The task: Every record below is to be retyped exactly, with any pictures left out.

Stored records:
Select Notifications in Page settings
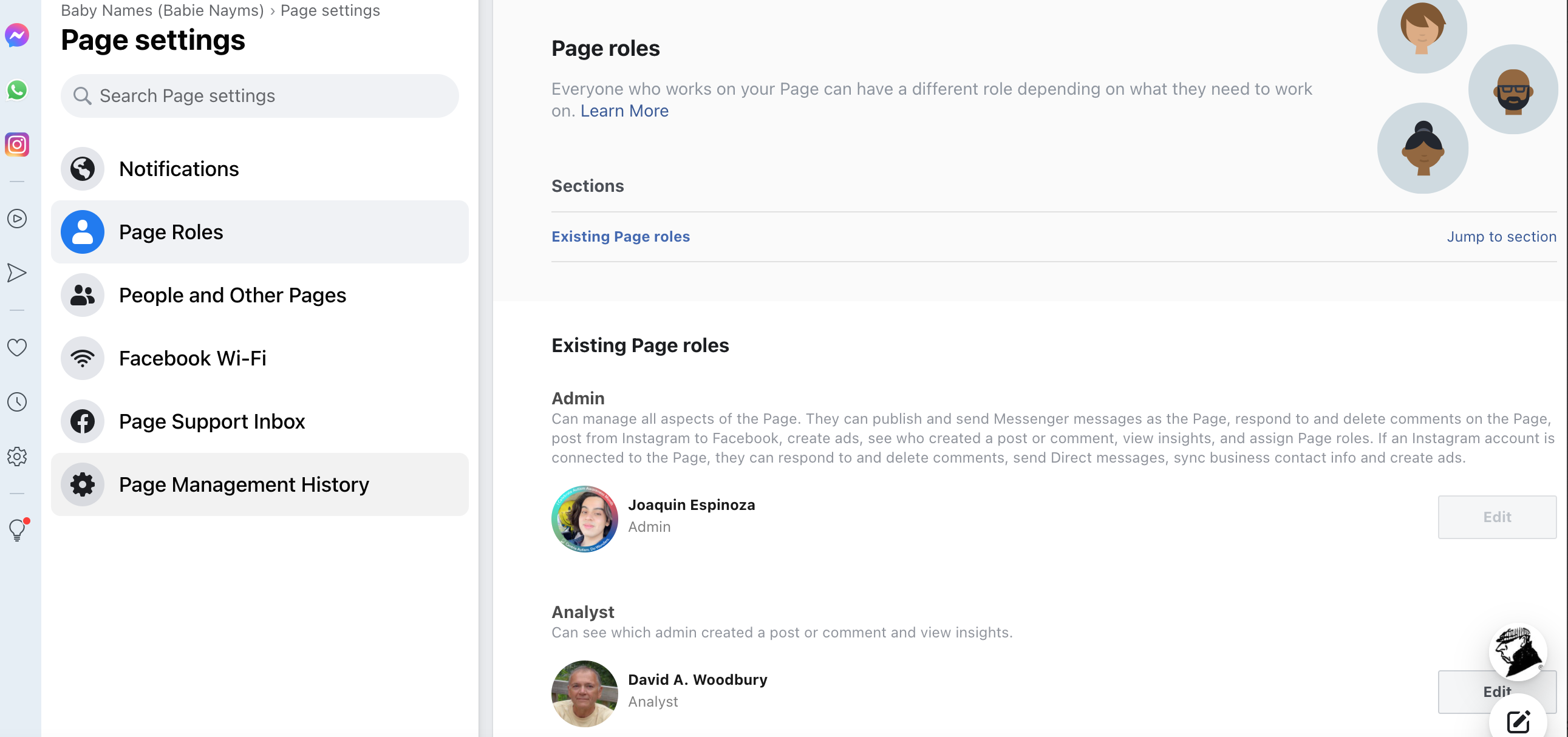179,169
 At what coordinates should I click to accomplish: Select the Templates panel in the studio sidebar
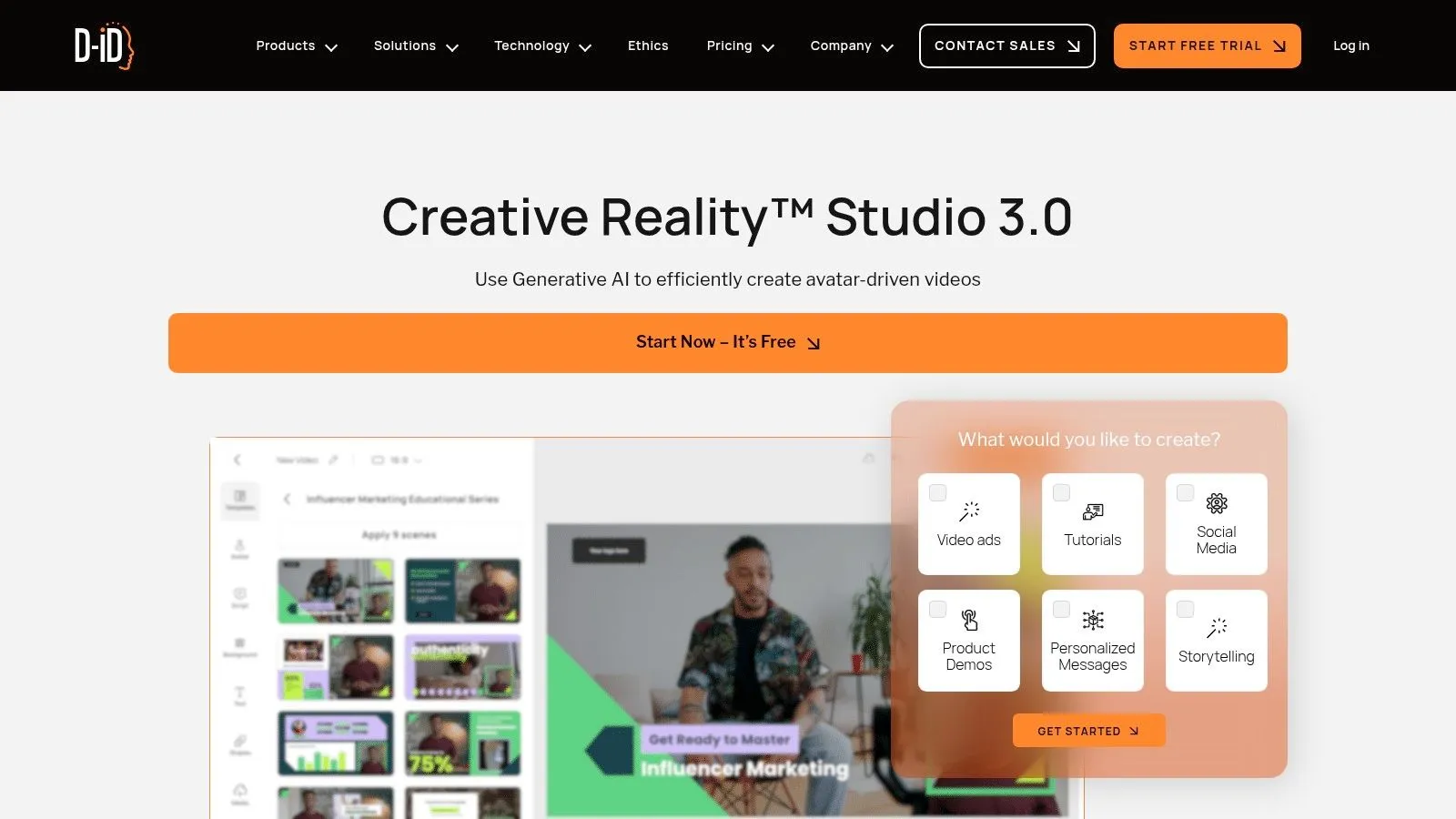(240, 500)
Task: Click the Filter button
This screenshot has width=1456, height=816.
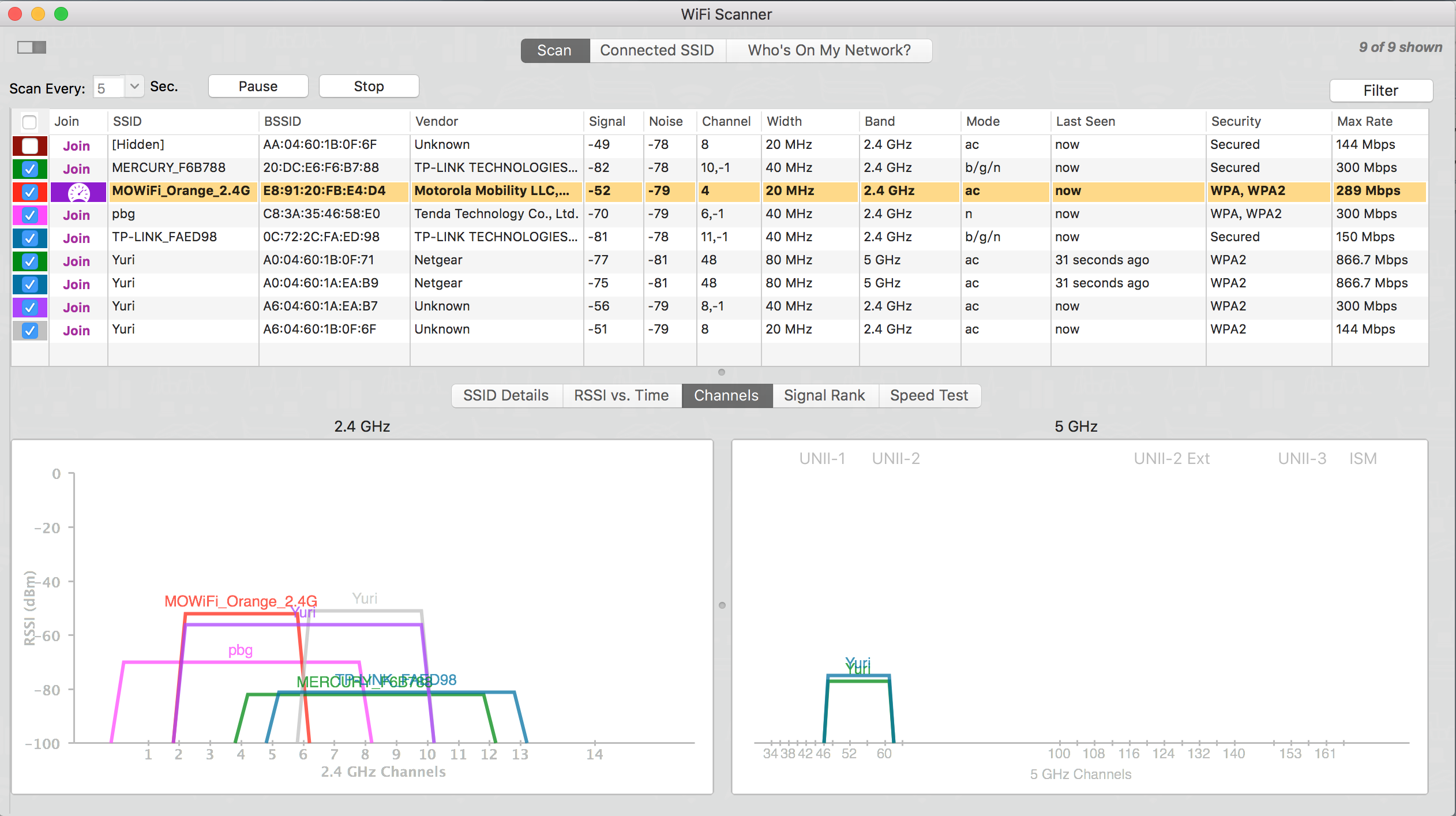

Output:
Select Notifications in Page settings
179,169
 At what coordinates should I click to accomplish: Select the Templates panel in the studio sidebar
(240, 500)
Task: Click the Filter button
This screenshot has width=1456, height=816.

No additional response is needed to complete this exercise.